Churches and Saloons

 The first services were held by the Catholics in the Jenksville settlement by Father Stephan. In 1878 and 1879 his journeys from Moorhead were generally made on foot, and services held in the cabins of the early settlers, many of them driving twenty miles to attend, and rarely with sufficient room indoors to permit them all to enter.

     Jenksville was also the first place of the Presbyterian Society, organized in the early spring of 1882, and supplied at first by the Rev. Mr. Pollock, a missionary, holding services in the school house at Jenksville, and later in the Sheldon school house. No regular ordained minister was assigned until 1884, when the society was placed in charge of the Rev. Edgar W. Day, who served them for many years. Their church building was erected in 1885, largely through the efforts of Dr.
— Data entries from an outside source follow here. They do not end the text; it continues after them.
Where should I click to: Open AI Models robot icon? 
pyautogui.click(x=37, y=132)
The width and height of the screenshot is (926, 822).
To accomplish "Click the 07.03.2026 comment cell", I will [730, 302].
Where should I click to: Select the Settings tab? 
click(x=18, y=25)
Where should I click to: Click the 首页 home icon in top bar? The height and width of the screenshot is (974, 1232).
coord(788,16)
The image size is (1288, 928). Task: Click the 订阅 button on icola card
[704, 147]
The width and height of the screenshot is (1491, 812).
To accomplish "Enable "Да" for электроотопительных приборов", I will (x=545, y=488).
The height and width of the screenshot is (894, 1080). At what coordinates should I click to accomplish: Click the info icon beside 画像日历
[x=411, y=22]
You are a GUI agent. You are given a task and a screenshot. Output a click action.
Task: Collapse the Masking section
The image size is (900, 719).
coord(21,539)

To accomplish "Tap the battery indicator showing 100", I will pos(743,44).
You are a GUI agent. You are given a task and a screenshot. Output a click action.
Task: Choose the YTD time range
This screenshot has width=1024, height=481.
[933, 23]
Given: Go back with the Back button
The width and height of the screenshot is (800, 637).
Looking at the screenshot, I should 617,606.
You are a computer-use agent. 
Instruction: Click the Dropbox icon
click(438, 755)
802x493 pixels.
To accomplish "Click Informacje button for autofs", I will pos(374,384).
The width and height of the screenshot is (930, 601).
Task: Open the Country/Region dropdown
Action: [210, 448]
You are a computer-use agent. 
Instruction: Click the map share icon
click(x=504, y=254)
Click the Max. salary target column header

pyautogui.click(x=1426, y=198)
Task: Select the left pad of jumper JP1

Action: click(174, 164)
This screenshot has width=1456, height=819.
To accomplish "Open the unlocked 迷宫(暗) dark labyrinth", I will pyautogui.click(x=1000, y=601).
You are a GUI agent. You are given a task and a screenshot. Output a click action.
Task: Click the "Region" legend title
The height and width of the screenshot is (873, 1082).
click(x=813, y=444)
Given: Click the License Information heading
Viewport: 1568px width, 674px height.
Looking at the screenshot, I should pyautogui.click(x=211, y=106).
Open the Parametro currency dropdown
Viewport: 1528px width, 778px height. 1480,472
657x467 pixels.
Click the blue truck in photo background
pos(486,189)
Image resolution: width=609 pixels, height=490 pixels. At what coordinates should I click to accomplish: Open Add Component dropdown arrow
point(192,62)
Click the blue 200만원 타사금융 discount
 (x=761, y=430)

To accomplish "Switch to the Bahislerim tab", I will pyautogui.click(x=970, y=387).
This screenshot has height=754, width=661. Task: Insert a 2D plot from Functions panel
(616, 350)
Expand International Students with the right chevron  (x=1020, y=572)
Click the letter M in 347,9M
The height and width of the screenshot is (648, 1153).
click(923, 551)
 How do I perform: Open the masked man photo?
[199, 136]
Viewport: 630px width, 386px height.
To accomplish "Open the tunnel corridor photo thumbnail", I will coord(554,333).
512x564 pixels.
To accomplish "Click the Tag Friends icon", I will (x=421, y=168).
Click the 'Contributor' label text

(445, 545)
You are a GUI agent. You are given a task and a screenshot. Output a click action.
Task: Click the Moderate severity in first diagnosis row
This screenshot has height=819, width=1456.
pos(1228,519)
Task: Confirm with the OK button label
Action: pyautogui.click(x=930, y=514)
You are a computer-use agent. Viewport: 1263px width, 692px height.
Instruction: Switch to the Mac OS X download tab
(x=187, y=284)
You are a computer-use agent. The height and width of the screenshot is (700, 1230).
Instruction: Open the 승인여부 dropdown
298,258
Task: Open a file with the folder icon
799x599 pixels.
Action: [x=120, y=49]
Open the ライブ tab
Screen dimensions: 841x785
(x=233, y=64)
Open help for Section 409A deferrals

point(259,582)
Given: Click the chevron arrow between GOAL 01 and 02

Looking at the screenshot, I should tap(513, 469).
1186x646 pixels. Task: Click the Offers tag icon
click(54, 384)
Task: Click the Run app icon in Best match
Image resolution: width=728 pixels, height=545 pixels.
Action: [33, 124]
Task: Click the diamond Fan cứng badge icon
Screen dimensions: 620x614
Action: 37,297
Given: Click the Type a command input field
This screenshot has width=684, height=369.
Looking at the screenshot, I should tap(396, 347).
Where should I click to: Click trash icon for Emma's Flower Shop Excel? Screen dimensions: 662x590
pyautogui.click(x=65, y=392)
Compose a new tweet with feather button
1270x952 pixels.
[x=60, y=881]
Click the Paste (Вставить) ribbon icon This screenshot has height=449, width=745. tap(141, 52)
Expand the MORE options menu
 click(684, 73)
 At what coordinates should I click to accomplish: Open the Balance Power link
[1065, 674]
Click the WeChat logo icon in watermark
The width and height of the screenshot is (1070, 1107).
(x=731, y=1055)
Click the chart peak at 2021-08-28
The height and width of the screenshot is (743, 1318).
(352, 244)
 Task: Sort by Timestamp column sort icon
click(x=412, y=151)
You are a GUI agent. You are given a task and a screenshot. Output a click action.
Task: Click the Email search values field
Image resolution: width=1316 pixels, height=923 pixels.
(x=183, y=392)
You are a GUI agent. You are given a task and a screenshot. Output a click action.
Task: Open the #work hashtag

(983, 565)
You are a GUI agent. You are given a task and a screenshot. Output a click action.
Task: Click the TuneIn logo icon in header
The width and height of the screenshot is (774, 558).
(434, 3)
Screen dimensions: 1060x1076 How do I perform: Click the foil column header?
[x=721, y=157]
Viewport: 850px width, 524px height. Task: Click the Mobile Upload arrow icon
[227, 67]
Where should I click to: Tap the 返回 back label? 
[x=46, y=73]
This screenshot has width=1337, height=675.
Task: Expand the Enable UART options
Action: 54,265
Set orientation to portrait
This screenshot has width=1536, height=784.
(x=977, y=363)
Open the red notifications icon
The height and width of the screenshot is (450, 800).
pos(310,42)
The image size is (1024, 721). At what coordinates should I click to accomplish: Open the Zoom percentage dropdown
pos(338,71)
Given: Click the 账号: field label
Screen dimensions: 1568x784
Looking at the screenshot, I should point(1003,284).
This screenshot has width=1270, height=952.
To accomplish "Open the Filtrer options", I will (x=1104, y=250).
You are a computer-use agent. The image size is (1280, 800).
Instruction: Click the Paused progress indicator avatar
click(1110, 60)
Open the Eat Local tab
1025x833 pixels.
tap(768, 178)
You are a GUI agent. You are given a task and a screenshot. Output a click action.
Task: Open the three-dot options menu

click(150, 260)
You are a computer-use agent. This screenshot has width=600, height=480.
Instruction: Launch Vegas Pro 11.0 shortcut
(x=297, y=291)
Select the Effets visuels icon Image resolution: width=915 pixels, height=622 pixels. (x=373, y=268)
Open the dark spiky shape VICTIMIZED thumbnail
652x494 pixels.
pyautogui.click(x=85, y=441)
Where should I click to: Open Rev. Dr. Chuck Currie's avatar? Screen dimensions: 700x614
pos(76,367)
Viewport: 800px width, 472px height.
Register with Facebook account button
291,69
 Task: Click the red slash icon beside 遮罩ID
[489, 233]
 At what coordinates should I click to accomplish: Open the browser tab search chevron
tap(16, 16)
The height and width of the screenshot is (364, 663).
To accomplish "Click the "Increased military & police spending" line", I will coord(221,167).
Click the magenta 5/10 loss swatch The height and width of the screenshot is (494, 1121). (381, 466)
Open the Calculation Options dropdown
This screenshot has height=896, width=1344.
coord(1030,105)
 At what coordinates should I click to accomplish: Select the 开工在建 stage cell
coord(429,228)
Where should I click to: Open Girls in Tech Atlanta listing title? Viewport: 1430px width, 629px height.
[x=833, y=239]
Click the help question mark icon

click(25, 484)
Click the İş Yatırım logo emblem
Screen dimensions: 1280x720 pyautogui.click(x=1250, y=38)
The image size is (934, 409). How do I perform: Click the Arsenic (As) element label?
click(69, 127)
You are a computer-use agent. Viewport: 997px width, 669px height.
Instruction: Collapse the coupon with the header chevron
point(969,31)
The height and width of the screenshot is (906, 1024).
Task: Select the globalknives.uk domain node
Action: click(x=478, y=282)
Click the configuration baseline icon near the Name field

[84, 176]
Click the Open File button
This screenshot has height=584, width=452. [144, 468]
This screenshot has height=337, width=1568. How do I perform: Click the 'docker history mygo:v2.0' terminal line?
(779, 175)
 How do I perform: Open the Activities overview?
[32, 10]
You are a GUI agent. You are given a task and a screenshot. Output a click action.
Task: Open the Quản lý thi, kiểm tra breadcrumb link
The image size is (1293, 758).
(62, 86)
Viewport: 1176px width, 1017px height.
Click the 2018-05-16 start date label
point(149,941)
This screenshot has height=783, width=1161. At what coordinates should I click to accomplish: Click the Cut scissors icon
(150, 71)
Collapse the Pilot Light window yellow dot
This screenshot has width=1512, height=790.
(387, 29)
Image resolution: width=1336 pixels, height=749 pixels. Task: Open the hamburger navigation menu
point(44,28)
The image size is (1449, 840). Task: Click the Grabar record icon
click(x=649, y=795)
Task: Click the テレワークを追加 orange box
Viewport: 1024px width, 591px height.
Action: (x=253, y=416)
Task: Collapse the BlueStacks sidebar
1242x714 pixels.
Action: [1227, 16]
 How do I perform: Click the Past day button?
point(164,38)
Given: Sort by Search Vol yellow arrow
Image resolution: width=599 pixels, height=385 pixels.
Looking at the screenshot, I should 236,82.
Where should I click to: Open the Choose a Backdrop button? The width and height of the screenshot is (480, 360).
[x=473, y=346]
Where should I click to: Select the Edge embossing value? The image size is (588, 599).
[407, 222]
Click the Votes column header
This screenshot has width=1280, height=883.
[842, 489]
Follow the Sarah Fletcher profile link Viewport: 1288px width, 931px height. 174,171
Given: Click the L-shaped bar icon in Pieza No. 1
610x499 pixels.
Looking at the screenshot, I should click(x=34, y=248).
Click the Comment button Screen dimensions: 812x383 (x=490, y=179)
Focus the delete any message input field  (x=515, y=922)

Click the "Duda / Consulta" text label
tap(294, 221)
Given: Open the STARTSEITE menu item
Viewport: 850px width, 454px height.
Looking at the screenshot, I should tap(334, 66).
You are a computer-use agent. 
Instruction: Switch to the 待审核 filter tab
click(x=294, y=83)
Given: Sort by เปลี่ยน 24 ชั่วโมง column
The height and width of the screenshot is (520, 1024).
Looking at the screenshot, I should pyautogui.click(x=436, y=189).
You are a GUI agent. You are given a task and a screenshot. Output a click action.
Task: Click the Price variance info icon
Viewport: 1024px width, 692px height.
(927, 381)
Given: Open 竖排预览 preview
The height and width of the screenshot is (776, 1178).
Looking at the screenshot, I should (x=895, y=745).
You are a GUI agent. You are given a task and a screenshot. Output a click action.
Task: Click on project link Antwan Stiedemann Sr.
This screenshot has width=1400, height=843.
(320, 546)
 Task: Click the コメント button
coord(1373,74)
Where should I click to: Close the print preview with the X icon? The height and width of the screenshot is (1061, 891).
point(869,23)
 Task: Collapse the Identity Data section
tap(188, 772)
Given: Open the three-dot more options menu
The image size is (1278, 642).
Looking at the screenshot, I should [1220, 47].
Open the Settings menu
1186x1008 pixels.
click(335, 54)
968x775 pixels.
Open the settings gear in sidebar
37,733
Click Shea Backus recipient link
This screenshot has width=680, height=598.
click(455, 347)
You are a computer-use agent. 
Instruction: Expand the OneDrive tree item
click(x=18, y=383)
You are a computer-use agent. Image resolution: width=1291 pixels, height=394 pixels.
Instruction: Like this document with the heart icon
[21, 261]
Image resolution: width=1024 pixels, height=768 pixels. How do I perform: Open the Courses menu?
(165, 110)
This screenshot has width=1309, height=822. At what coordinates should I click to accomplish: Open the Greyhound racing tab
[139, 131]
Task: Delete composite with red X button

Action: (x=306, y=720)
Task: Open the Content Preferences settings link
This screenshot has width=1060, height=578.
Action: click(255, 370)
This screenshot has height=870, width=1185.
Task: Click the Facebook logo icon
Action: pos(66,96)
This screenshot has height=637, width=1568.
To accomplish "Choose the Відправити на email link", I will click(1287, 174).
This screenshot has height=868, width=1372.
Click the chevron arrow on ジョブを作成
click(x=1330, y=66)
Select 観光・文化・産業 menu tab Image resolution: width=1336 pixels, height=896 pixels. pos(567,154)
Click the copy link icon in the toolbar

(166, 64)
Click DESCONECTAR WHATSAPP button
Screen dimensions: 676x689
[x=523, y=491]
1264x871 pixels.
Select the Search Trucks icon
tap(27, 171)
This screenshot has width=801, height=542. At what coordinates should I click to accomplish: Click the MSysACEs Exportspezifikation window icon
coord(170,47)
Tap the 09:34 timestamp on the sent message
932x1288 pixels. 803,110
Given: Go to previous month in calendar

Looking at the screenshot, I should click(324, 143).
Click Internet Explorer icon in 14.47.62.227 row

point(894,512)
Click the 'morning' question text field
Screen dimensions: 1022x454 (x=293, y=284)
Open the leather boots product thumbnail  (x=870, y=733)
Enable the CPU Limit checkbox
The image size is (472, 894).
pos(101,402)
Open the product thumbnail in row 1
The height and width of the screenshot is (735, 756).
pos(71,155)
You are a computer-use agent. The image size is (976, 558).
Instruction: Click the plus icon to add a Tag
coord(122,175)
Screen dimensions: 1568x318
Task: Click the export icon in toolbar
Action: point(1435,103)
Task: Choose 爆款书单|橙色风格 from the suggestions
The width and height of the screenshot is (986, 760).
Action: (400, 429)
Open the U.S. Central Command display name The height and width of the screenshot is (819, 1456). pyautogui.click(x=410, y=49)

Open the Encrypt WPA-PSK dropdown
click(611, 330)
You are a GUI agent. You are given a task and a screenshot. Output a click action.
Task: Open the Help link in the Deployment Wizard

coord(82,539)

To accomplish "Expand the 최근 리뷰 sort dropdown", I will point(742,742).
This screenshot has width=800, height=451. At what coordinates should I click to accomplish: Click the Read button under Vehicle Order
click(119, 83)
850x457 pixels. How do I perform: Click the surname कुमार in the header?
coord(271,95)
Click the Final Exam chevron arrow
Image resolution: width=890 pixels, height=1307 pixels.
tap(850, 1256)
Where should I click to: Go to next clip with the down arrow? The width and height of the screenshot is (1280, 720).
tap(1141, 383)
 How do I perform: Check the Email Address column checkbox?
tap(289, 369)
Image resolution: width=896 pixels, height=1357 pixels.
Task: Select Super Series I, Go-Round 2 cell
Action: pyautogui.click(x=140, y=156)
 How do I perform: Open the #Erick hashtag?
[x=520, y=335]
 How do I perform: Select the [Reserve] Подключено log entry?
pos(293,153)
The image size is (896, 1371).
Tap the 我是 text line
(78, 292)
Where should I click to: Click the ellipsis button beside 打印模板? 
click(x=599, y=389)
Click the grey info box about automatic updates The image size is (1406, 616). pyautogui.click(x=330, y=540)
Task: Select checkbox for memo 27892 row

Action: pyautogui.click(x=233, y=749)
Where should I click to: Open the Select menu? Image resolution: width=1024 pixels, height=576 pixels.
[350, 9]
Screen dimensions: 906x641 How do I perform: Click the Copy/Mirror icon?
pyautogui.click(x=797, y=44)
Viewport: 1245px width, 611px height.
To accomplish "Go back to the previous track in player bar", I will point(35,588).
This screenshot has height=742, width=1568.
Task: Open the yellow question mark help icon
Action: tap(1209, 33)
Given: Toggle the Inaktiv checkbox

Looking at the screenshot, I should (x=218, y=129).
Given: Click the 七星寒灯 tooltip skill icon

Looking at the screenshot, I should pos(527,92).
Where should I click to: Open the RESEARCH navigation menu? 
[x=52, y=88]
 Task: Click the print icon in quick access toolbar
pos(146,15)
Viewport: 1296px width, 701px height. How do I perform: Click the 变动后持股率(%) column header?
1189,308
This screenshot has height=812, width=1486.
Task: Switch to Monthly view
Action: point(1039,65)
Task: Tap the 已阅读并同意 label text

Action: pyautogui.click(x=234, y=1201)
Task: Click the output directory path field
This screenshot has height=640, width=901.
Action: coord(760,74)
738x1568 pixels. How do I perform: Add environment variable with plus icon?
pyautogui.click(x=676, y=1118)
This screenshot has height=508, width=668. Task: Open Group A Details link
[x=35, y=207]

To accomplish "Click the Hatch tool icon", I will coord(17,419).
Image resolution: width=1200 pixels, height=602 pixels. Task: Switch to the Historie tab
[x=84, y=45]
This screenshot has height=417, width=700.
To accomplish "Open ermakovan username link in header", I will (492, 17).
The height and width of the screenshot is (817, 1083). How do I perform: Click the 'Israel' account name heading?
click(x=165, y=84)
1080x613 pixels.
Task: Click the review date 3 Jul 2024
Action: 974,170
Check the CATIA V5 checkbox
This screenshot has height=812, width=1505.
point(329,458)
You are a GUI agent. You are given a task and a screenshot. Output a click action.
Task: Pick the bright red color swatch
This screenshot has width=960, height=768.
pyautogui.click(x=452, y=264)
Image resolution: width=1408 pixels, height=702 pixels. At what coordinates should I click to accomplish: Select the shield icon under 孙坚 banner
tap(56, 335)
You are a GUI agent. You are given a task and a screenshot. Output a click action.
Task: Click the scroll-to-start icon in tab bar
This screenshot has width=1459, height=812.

Henning.

     A. H Laughlin, writing this summary of churches in Sheldon, stated there seems to be no very accurate date of the early history of the Methodist church at Sheldon, although the society was large and active from the beginning of the settlement. The church building was not completed until 1892.


     The strong church presence might have existed to counter the abundance of liquor sales. Prior to 1890 the village averaged four open saloons with sales totaling about $3,600 per month. The cost of regulating them amounted to $60/month for marshal’s salary; $30/month deputy salary; and $70/month for the village justice’s salary.